Section 5. Examples 1 through 5 in subdivision (c) of section 527.9 of the regulations are REPEALED, and subdivision (c) is further amended to read as follows:

(c) “Computation.” (1) [Occupancy] Rent for the occupancy of a hotel room or rooms is taxable [where] if the [daily] rate is more than $2 [dollars] per day. When rent is charged on a weekly [or], monthly, or other basis, the daily rate is computed by dividing the number of days in the [chargeable] rental period into the total [charge] amount of rent for the period.

(2) If [a local tax is enacted or if] there is an increase or decrease in the tax rate, tax must be collected at the new rate on rent received for any occupancies that occur on and after the effective [during the chargeable period when] date of the rate change. If rent is charged [on] at other than a daily rate, the tax [is] must be apportioned on a “pro rata” basis.

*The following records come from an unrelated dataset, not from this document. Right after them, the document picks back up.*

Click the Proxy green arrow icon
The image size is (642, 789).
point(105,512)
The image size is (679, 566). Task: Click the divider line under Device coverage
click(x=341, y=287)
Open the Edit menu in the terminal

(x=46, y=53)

(3) [Occupancy] Rent for the occupancy of dormitory-type sleeping facilities furnished at ski lodges, dude ranches, and similar establishments is subject to tax on the rate charged each occupant[, where] if the rent is more than $2 per day per person. In all other types of hotel rooms, taxability is determined by the daily rate for the room, not the charge per person.

(4) Certain local jurisdictions are authorized to impose and administer [an] additional [tax] taxes on hotel or motel occupancy (see, for example, section 1202-a “et seq.” of the Tax Law). Such a locally administered tax is not included in the [base on] amount of rent upon which [a] the sales tax is imposed [by subdivision (e) of section 1105 of the Tax Law and by local jurisdictions under article 29 of the Tax Law].

Section 6. Examples 1 through 3 and the cross-reference in subdivision (d) of section 527.9 of the regulations are REPEALED, and subdivision (d) is further amended to read as follows:

(d) “Exemptions from tax on rent for hotel occupancy.” The [following] persons and organizations described in section 1116 of the Tax Law and Part 529 of this Title are exempt from [the State and local] sales tax imposed on rent for hotel occupancy[:]. See Part 529, “Exempt Organizations.”

(1) New York State and its agencies [and], instrumentalities, public corporations, and political subdivisions (New York State governmental entities). (i) Where payment of rent is made by a representative or employee of [the] a New York State [or its political subdivisions] governmental entity while on official business, the exemption from tax is established by furnishing the hotel operator with a properly completed [“Tax Exemption Certificate” (form AC946)] exemption certificate.

(ii) Where direct payment is made to the hotel operator by the State governmental entity for occupancy [by a] of its representative or employee [of the State or its political subdivisions] while on official business, no exemption certificate is required in order to establish the exemption. However, proof of the payment, such as a copy of the voucher or check received, must be retained by the hotel operator.

(2) The United States of America and its agencies and instrumentalities (United States governmental entities). (i) Where payment of rent is made by a [Federal] representative or employee of a United States governmental entity while on official business, the exemption from tax is established by furnishing the hotel operator with a properly completed [“Exemption Certificate, Tax on Occupancy of Hotel Rooms” (form ST129)] exemption certificate.

(ii) Where direct payment is made to the hotel operator by the United States governmental entity for occupancy [by an] of its representative or employee [of the Federal government] while on official business, no exemption certificate is required in order to establish the exemption. However, proof of the payment, such as a copy of the voucher or check received, must be retained by the hotel operator.